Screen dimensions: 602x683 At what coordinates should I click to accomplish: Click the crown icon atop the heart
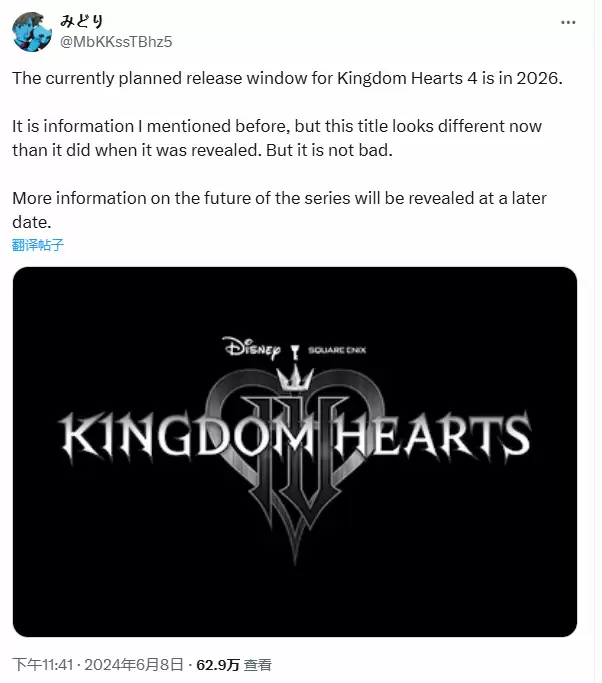pos(295,380)
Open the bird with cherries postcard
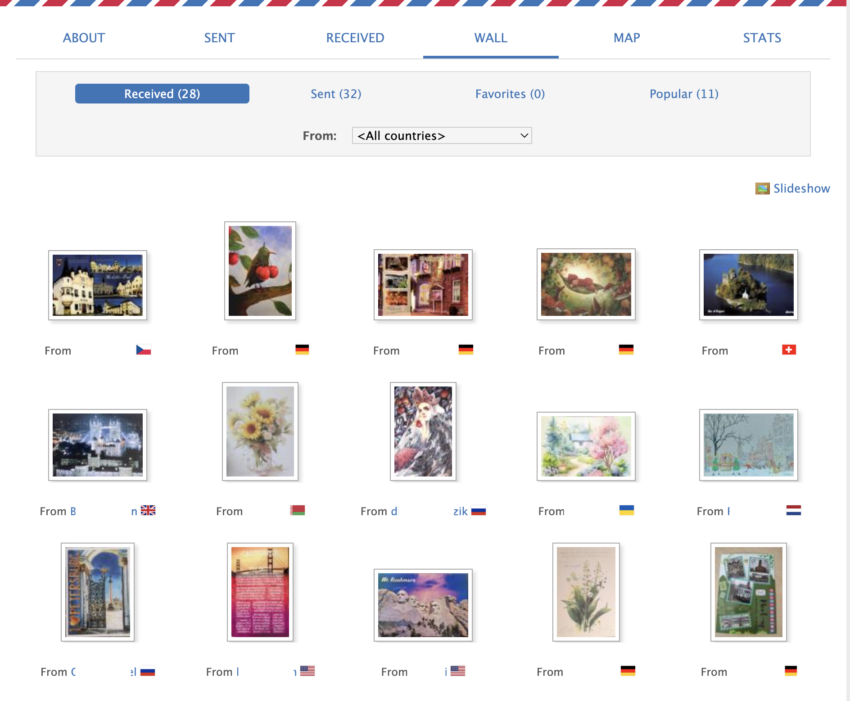The height and width of the screenshot is (701, 850). click(260, 270)
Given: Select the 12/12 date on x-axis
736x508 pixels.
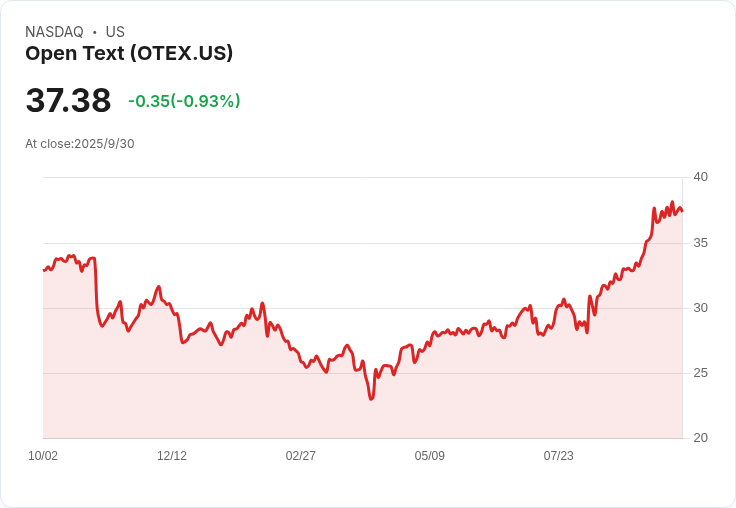Looking at the screenshot, I should coord(172,456).
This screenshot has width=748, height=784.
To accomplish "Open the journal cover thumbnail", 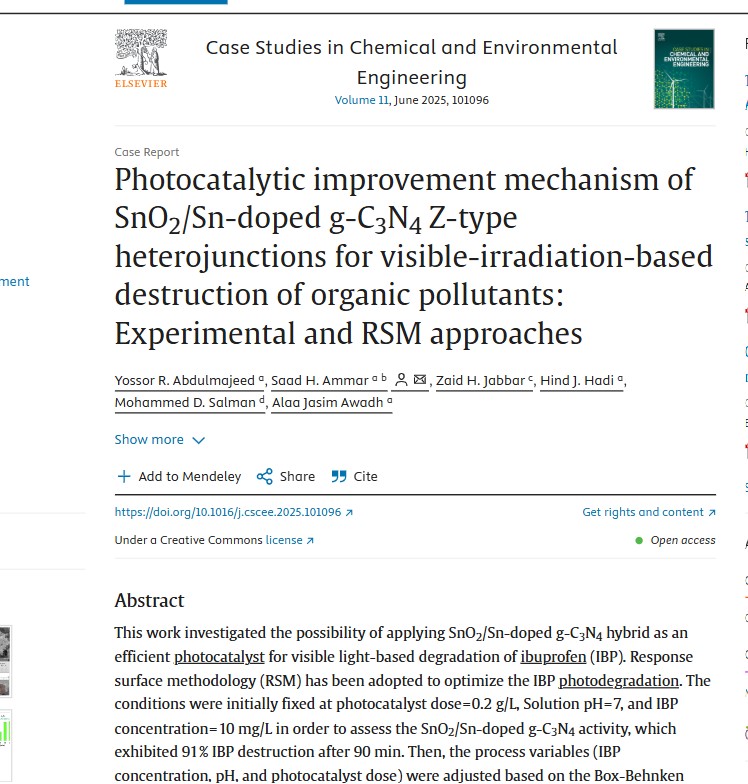I will click(x=684, y=68).
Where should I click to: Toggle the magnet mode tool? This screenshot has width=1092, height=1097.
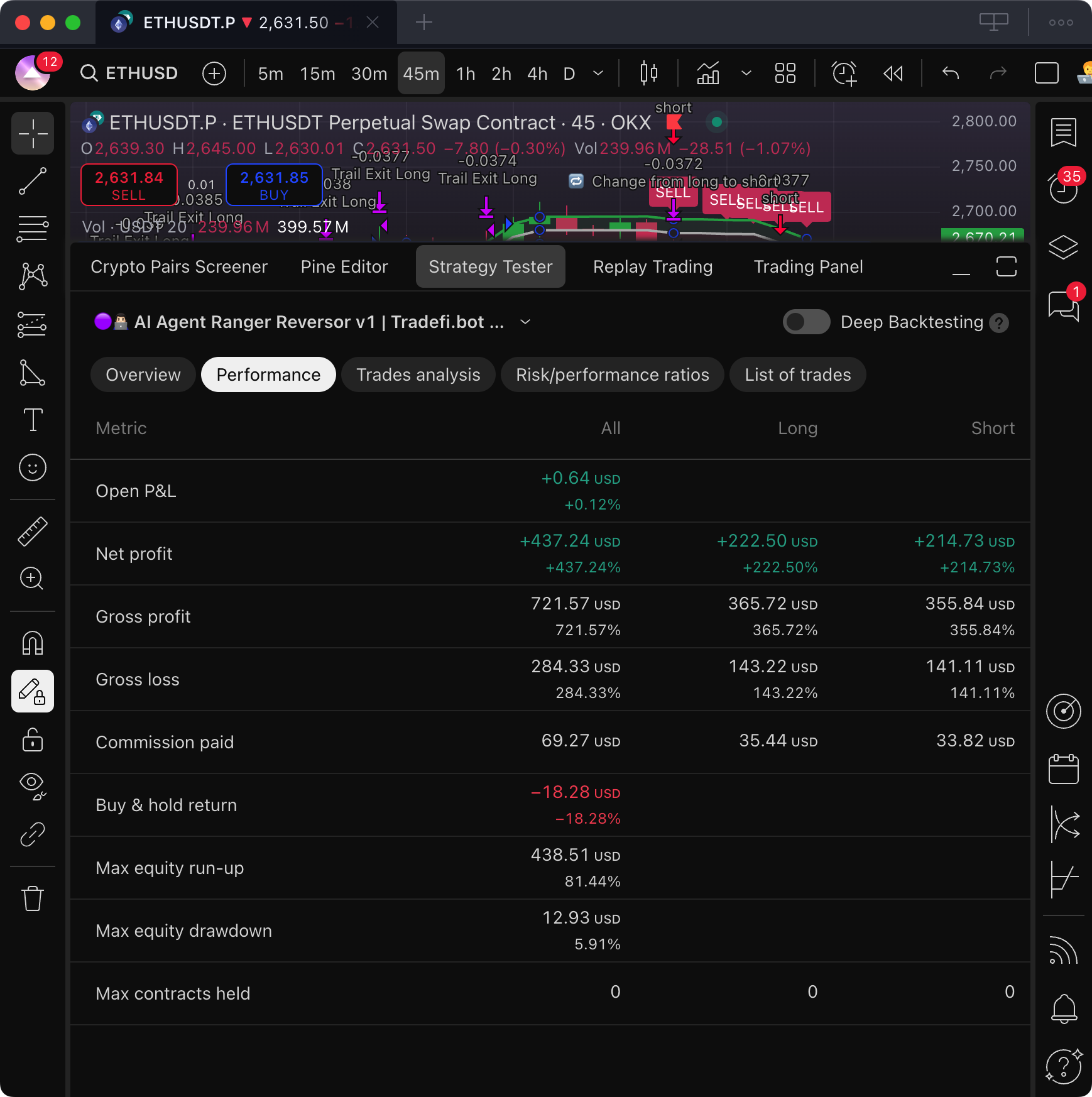pos(33,643)
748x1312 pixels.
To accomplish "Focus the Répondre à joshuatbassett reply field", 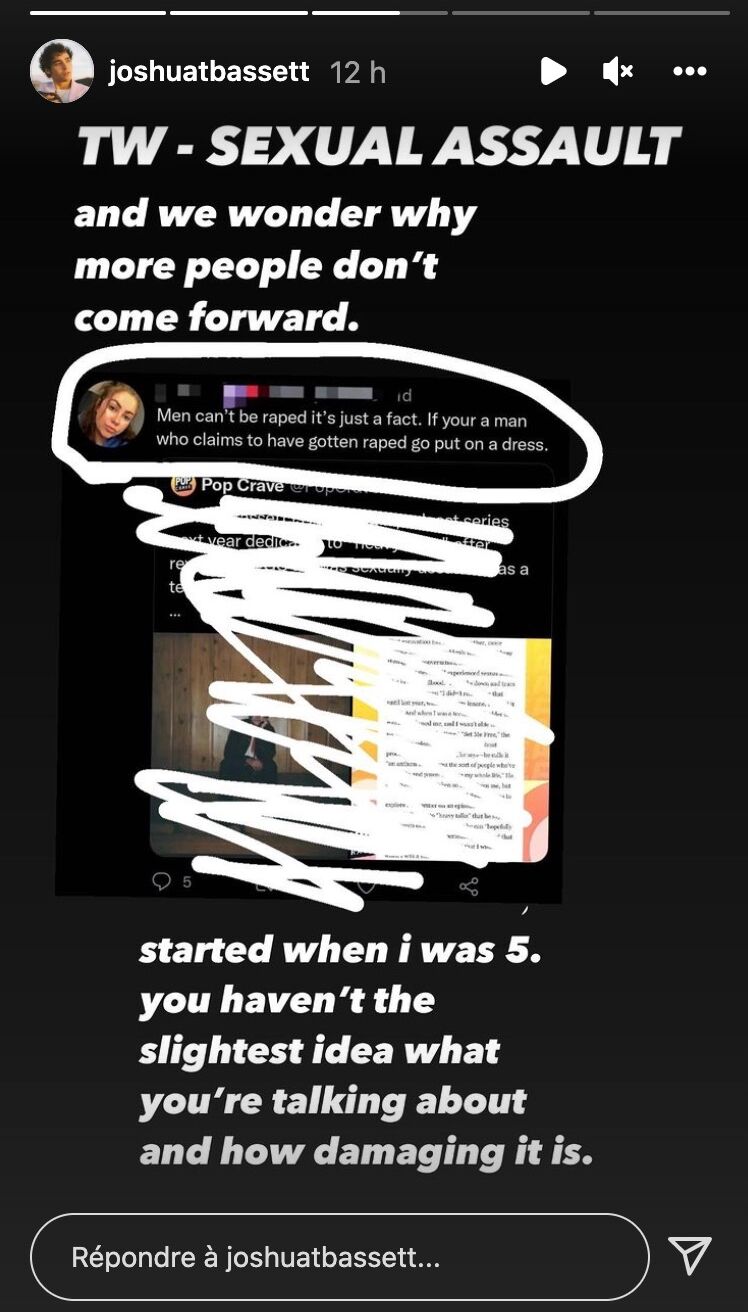I will click(340, 1257).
- - - - -
Where pictures appear, drop them, and reproduce exactly only the lines running from the beginning of the data to the line that contains "Given: Select the 12/12 date on x-axis", inclusive.

Screen dimensions: 602x683 At what coordinates should I click to accomplish: Click the crown icon atop the heart
pos(295,380)
Open the bird with cherries postcard
The height and width of the screenshot is (701, 850). click(260, 270)
Given: Select the 12/12 date on x-axis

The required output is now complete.